Priesterweihe 2017

Den alljährlichen Höhepunkt im Priesterseminar bildet die Priesterweihe im Hohen Dom zu Augsburg. Am Sonntag, den 25. Juni 2017, wurden durch Handauflegung und Gebet des Hochwürdigsten Herrn Bischof Dr. Konrad Zdarsa sechs Diakone zu Priestern geweiht: Mathias Breimair (St. Martin, Mertingen), Johannes Huber (St. Lukas, Tannhausen), Jean Kapena Mwanza (Maria – Mutter der Armen, Kinshasa, Kongo), P. Johannes Reiber FSO (St. Martin, Oberreute), Simon Michael Sarapak (Heiligkreuz, Kempten) und Helmut Wißmiller (St. Bartholomäus, Apfeltrach). Mit großer Freude und Dankbarkeit blicken wir auf diesen Tag zurück.

So wie der priesterliche Dienst zur Heiligen Messe in der Sakristei beginnt, so begannen die Feierlichkeiten zur Priesterweihe in der Sakristei des Priesterseminars am Samstagabend. Dort wurden durch unseren Herrn Bischof die Kelche, Hostienschalen und priesterlichen Gewänder gesegnet. Im Anschluss daran folgte die geistige Einstimmung mit den Weihekandidaten, allen Alumnen und dem Hauskollegium im Vortragssaal. Bischof Konrad ging dabei auf die Dimensionen des Stehens, des Kniens und des Betens vor Gott ein. Regens Dr. Michael Kreuzer nutzte die Gelegenheit, die Glückwünsche des Seminars zum 10. Jahrestag der Bischofsweihe von Bischof Konrad auszusprechen, und dankte ihm für seinen Dienst. Seinen Abschluss fand der Tag in der anschließenden eucharistischen Anbetung in der Seminarkirche.

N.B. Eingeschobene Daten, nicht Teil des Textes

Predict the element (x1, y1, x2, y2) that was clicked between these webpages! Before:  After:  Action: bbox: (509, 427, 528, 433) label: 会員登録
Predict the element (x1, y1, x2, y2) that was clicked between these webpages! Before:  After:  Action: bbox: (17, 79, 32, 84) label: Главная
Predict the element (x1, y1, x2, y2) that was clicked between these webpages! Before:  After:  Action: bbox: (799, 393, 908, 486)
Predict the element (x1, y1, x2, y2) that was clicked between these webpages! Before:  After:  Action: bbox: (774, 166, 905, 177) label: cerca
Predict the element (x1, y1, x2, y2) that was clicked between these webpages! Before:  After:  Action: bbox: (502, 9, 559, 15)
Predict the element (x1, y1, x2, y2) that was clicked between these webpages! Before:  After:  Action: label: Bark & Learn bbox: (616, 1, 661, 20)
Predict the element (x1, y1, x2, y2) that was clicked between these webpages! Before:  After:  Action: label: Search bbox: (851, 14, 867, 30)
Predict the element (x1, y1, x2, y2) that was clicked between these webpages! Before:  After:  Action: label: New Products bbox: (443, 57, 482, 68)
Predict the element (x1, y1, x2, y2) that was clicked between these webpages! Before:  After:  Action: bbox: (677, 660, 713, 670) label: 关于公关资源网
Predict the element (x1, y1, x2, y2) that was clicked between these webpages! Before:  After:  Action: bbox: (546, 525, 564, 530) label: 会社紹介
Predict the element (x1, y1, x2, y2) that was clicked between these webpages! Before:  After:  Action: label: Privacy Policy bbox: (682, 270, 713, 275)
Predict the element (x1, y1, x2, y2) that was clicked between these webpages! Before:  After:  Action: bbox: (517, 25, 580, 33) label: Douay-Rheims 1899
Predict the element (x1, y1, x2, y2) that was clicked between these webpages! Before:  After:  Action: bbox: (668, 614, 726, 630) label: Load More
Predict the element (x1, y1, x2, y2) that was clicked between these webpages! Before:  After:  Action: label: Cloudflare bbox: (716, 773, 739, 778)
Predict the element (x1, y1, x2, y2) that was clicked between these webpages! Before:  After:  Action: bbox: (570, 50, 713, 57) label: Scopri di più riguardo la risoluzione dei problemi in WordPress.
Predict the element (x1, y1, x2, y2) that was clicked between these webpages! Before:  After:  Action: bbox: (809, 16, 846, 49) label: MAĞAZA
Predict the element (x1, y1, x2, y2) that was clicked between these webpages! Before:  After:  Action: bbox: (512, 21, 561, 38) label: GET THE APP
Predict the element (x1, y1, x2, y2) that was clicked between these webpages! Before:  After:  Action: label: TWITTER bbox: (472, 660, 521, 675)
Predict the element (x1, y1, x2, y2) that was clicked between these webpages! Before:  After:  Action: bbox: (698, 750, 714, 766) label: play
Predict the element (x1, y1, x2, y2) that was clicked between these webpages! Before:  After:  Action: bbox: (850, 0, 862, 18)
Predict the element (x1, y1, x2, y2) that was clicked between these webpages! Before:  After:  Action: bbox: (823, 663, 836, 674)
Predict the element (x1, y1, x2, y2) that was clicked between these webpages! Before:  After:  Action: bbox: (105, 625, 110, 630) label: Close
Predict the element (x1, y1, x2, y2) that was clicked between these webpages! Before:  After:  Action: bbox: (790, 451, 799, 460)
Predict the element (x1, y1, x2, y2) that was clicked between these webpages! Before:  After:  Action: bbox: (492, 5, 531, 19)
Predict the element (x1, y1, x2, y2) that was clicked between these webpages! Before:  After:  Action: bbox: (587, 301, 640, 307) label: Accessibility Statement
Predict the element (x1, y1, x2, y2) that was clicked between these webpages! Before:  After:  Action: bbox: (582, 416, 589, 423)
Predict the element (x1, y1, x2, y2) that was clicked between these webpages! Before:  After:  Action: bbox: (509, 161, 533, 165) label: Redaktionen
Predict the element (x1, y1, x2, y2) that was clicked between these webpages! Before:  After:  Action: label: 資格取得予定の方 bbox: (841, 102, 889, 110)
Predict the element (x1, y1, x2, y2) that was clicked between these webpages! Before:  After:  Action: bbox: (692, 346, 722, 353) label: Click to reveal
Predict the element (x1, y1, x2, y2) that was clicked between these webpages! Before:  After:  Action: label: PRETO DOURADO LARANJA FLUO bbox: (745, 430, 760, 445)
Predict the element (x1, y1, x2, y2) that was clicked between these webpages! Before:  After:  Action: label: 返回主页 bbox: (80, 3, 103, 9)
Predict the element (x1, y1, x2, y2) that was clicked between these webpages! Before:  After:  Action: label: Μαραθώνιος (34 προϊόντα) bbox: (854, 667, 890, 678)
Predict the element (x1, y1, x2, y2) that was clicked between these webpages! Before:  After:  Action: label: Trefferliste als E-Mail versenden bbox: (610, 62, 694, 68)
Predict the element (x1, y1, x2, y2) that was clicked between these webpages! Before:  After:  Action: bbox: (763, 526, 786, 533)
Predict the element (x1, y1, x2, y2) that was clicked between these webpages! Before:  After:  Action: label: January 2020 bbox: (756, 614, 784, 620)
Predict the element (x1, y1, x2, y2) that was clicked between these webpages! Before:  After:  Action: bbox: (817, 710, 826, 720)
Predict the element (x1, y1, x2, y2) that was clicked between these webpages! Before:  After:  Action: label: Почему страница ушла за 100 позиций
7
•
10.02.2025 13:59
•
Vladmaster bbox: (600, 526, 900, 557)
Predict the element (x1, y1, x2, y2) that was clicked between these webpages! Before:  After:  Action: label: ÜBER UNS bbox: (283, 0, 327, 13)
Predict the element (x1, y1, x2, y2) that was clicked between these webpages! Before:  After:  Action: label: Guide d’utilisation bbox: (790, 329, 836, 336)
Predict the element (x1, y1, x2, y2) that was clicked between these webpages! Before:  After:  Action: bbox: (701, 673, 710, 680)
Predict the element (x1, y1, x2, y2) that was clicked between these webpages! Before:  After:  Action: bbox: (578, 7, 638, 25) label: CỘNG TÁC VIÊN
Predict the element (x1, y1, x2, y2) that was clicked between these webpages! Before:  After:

Der Sonntag begann mit einer feierlichen Laudes und nach einem festlichen Mittagessen wurde alles langsam konkreter. Alle begaben sich auf den Weg zum Dom. Die Sitzplätze füllten sich rasch, und viele mussten der Liturgie im Stehen folgen. An der Liturgie nahmen neben dem Domkapitel, den Universitätsprofessoren/-innen, Vertretern des Bistums und einigen Ehrengästen auch eine große Anzahl an Priestern teil, die den gesamten Ostchor füllten. Die Liturgie wurde zudem auf Leinwände in die Seitenschiffe des Doms übertragen. Den Höhepunkt bildete die Handauflegung durch den Herrn Bischof und durch alle anwesenden Priester, sowie das Weihegebet. Dieser innige und tiefe Moment wurde durch die läutende Glocke in die Stadt hinausgetragen, um den Menschen zu verkünden, was im Weihegebet ausgesprochen wird:

„Allmächtiger Vater, wir bitten dich, gib diesen deinen Dienern die Würde des Priestertums. Erneuere in ihnen den Geist der Heiligkeit. Das Amt, das sie aus deiner Hand, o Gott, empfangen, die Teilhabe am Priesterdienst, sei ihr Anteil für immer. So sei ihr Leben für alle Vorbild und Richtschnur“
(aus dem Weihegebet)

Nach diesem innerlichen Schritt folgten die sog. „Ausdeutenden Riten“: die priesterlichen Gewänder wurden angelegt, die Handflächen der Neupriester mit Chrisam gesalbt sowie Brot und Wein als Zeichen für das Opfer der Eucharistie überreicht. Zum Abschluss der Weihehandlung umarmte der Bischof die Neugeweihten zum Zeichen, dass er sie in ihrem Dienst als neue Mitarbeiter annimmt. Dass dieser Moment mit großen Emotionen für alle verbunden war, versteht sich ganz von selbst und wurde mit dem Lied „Herr, ich bin dein Eigentum“ untermauert. So konnte die Liturgie fortfahren und ihren Abschluss im „Te Deum“ sowie in dem gemeinsamen Primizsegen der Neugeweihten finden.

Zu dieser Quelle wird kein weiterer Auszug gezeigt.